DATA SUPPLIED:

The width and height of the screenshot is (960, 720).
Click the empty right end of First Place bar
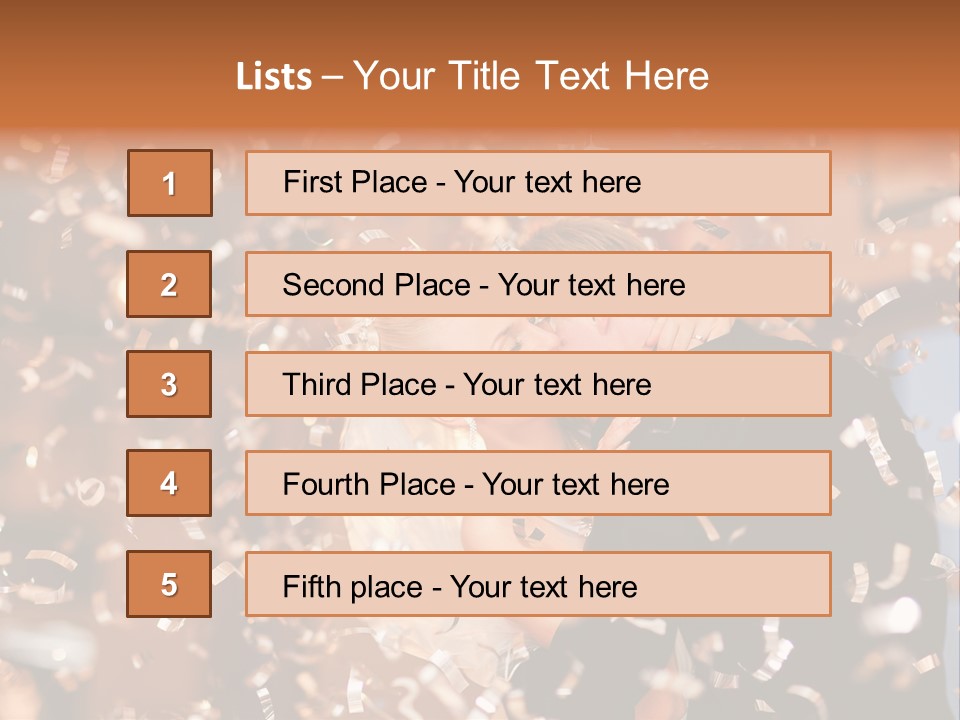coord(760,183)
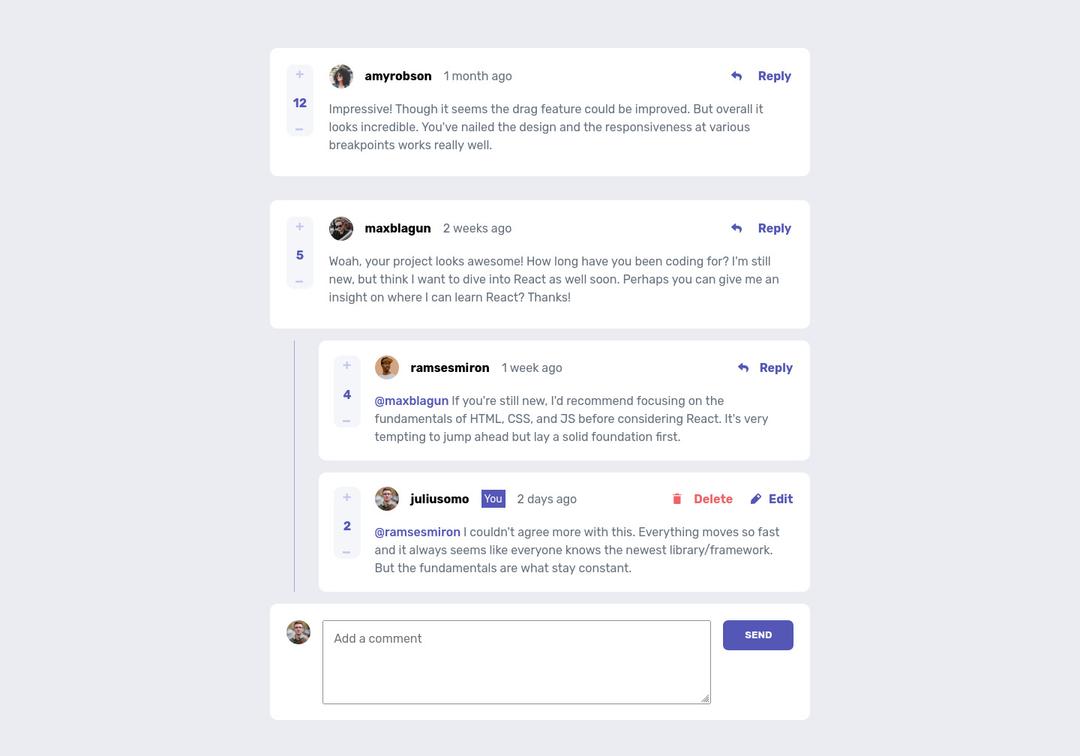Viewport: 1080px width, 756px height.
Task: Reply to amyrobson's comment
Action: (x=762, y=76)
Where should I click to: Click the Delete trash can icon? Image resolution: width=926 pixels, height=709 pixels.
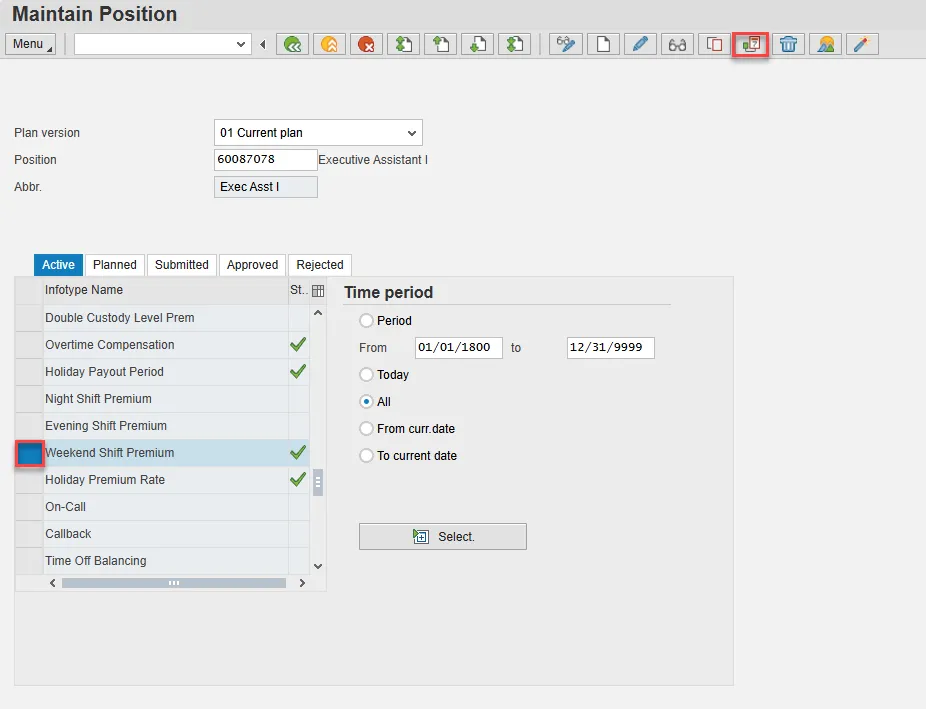click(789, 44)
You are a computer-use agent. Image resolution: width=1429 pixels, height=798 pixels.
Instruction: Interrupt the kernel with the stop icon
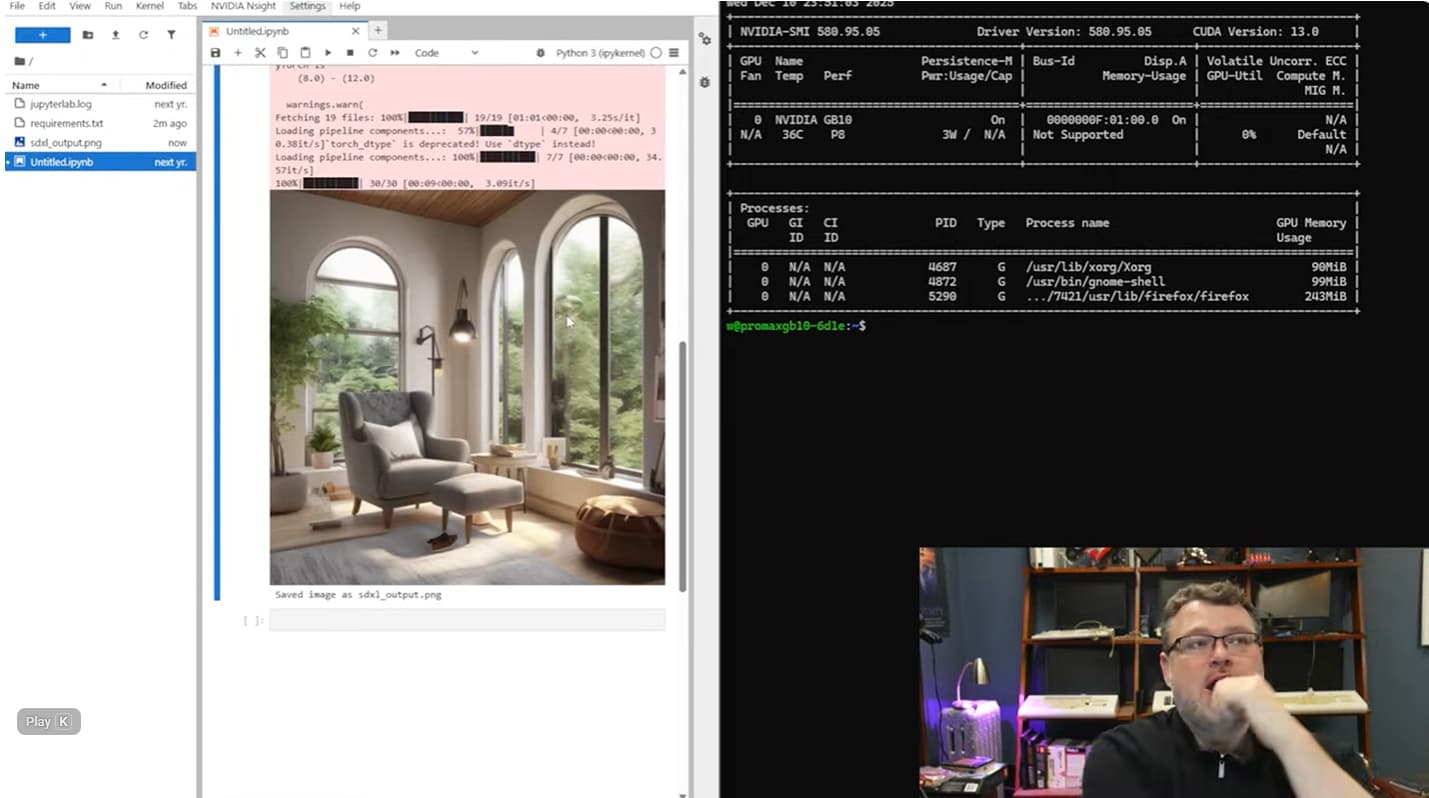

GIVEN INSTRUCTION: Edit the rows above so that each "icon" becomes "button" and nothing else changes, and leave out the pictures.

OUTPUT FOR THIS EXERCISE:
The width and height of the screenshot is (960, 720).
Click the empty right end of First Place bar
coord(760,183)
Viewport: 1080px width, 756px height.
Task: Reply to amyrobson's comment
Action: (x=762, y=76)
Where should I click to: Click the Delete trash can button? Image resolution: width=926 pixels, height=709 pixels.
click(789, 44)
You are a computer-use agent. Image resolution: width=1429 pixels, height=798 pixels.
Instruction: Interrupt the kernel with the stop button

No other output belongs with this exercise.